Für den Vorsitzenden ist die wachsende Mitgliederzahl auch ein Zeichen für die gestiegene Bedeutung des Politikfelds. "Es gibt mehr Bewusstsein dafür, dass Urlaub nicht nur die schönste Nebensache der Welt ist, sondern auch ein erheblicher Wirtschaftsfaktor", sagt Brähmig.
Tatsächlich ist Tourismus weltweit eine Wachstumsbranche und auch in Deutschland ein wichtiger Wirtschaftszweig. Zum Beleg hat der Ausschussvorsitzende die passenden Zahlen parat: "Rund 57 Milliarden Euro erwirtschaftet die Tourismusbranche, das sind 3,2 Prozent der gesamten Wirtschaftsleistung. Außerdem arbeiten 2,8 Millionen Menschen in diesem Sektor, mehr als beispielsweise in der Automobilindustrie."
Seit Jahren wächst zudem die Zahl der Übernachtungen insbesondere ausländischer Gäste in Deutschland. 2010 waren es erstmals über 60 Millionen. Ein Rekord. Dementsprechend ist auch die Aufmerksamkeit für Deutschland als Reiseland, das in seiner Entwicklung weiter gefördert werden muss, kontinuierlich gewachsen.
Für Brähmig ist das auch Ergebnis des Engagements der Tourismuspolitiker im Bundestag: "Auf unser Drängen hin hat die Bundesregierung seit der 16. Wahlperiode einen Beauftragten für Tourismus eingesetzt."
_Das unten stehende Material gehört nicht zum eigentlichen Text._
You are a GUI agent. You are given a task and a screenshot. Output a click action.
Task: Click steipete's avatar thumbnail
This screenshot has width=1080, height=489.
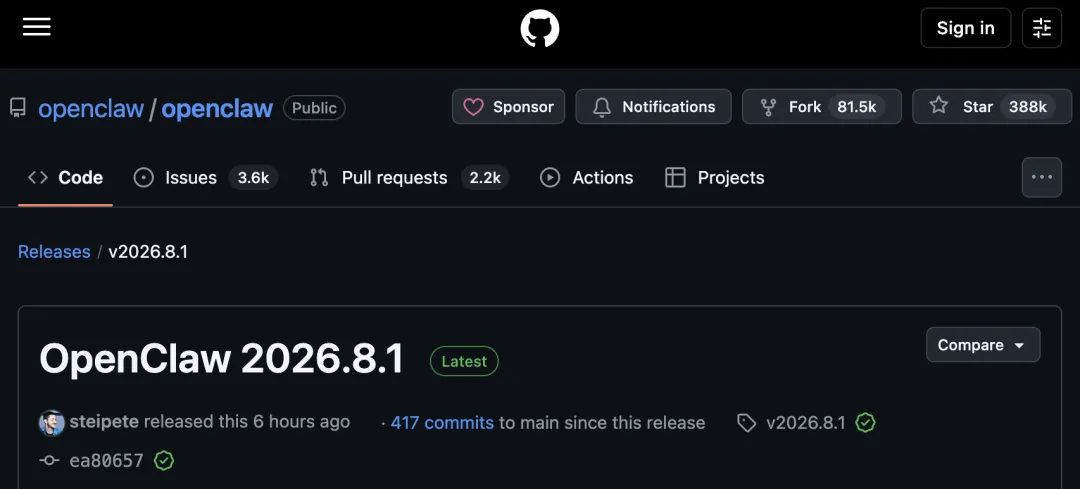click(x=52, y=422)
Auch die Gelder für die Deutsche Zentrale für Tourismus (DZT), die im Auftrag der Bundesregierung im Ausland für das Reiseland Deutschland wirbt, wurden über die Jahre kontinuierlich erhöht. 2011 erhält die Marketingorganisation mit Sitz in Frankfurt am Main rund 27 Millionen Euro an Bundesmitteln.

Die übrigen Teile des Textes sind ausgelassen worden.